Почти до последних дней жизни великого русского писателя около него на даче под Севастополем находился и жил с семьей орехово-зуевец Александр Семенович Кирпичников. До этого времени в Орехово-Зуеве Александр Семенович работал заведующим магазином "Динамо", затем начальником охотничьего хозяйства "Динамо" близ города Петушки. Тогда, в середине 30-х годов, как офицеру НКВД, ему неожиданно предложили должность начальника охраны и одновременно завхоза дачи Горького в Тессели. Он не отказался. О проживании на горьковской даче рассказывает жена А.С.Кирпичникова - Екатерина Андреевна: "Александр Семенович часто ездил в Севастополь за кислородом для Алексея Максимовича, потому что писатель много работал и порой задыхался. Я много гуляла по территории дачи со своими детьми. Алексей Максимович иногда сидел с нами на скамейке, расспрашивал меня о жизни рабочих Орехово-Зуева, о новостях культурной жизни. Он очень любил детей, которые ежедневно играли в саду, и делали запруду. Садовнику эти детские забавы не нравились, и он гонял детей от запруды метлой. Ребятишкам ничего не оставалось делать, как идти играть на берег моря, а это было не безопасно. Вскоре Горький узнал об излишней строгости садовника. Он вызвал его к себе и дал взбучку. После этого случая наши дети помирились с садовником. На даче иногда появлялся Ягода под видом гостя Надежды Алексеевны, жены сына писателя. Он любил лакомиться раками, запивая их пивом. В определенные дни и часы Александр Семенович докладывал по телефону в Москву о состоянии здоровья Горького... Алексей Максимович как-то предложил нашей семье переселиться к нему в Горки на постоянное место жительства, но переехать туда мы не успели, так как писатель вскоре умер".

В 1954 году в Орехово-Зуеве был открыт памятник великому пролетарскому писателю. Это торжество приурочили к 86-й годовщине со дня его рождения. Автор памятника - скульптор Н.П.Пустыгин. Установлен был и бюст Горького у фасада II -й "морозовской" казармы. Его именем названа одна из улиц на Новой Стройке. Согласно итогам конкурса, состоявшегося в марте 1976 года, головной книжный магазин в Орехово-Зуеве получил название "Буревестник".

# ИСХОДНЫЕ ДАННЫЕ
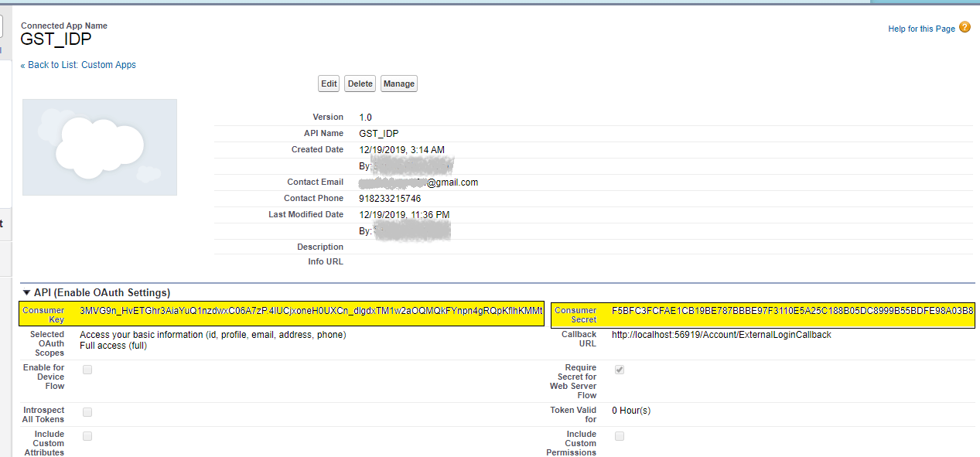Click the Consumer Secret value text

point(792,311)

==

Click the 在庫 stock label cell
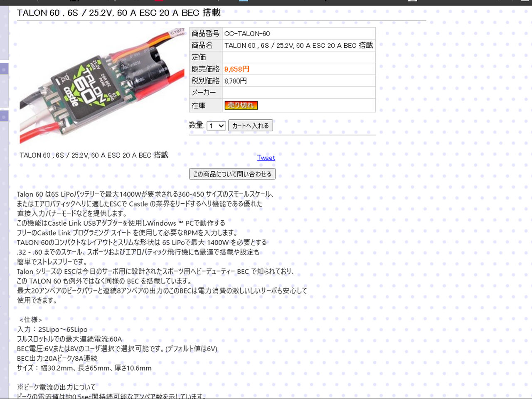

# ЗАДАЧИ ДЛЯ РЕШЕНИЯ
1) Кто, согласно тексту о Горьком и Орехово-Зуеве, был автором памятника писателю, открытого в городе в 1954 году?
2) Напишите продолжение текста о Горьком и Орехово-Зуеве, начиная после его последнего предложения.

# ОТВЕТЫ К ЗАДАЧАМ
1) Скульптор Н.П.Пустыгин.

2)
Зодчий

 

Для строительства, оборудования и обустройства фабричных, служебных, жилых и других объектов в своих вотчинах фабриканты Морозовы приглашали лучших мастеров России и зарубежья. К примеру, в 40-х годах прошлого века в строительстве и машинизации морозовских фабрик в Никольском участвовал немецкий предприниматель, представитель английской фирмы "Джерси из Манчестера" Людвиг Кнопп. Турбинную электростанцию для Саввы Морозова там же в 1904 году строил талантливый инженер Л.Б.Красин. Старики, знатоки орехово-зуевской старины, рассказывали мне, что держали в руках кальку с чертежами Зимнего театра. На кальке были пометки самого Франца Осиповича Шехтеля, академика архитектуры. Ограничусь приведением примеров только для одной фирмы С.Т.Морозова. Однако, они не умаляют заслуг энергичных членов Строительного отдела Товарищества мануфактуры Саввы Морозова А.И.Кудрявцева, А.В.Бадьева, В.А.Покровского и других. Мало кому из ореховозуевцев известно о крупном московском зодчем Илье Евграфовиче Бондаренко, оставившем о себе память в камне в наших краях. С его жизнью и творчеством я познакомлю читателя.

От Урала до Москвы. На рубеже 19-20 веков в московской архитектуре получил распространение стиль "модерн". В духе национально-романтического, неорусского варианта "модерн" работали архитекторы А.В.Щусев и И.Е.Бондаренко. "Они посвящают себя, - пишет современный историк Е.И.Кириченко - по преимуществу проектированию храмов - единственного типа зданий, без натяжки допускавшего воссоздание пространственно-планировочной структуры и сводчатых систем зодчества древней Руси... Они видели в религиозном искусстве последний оплот духовности и красоты, противостоящих победному шествию утилитаризма".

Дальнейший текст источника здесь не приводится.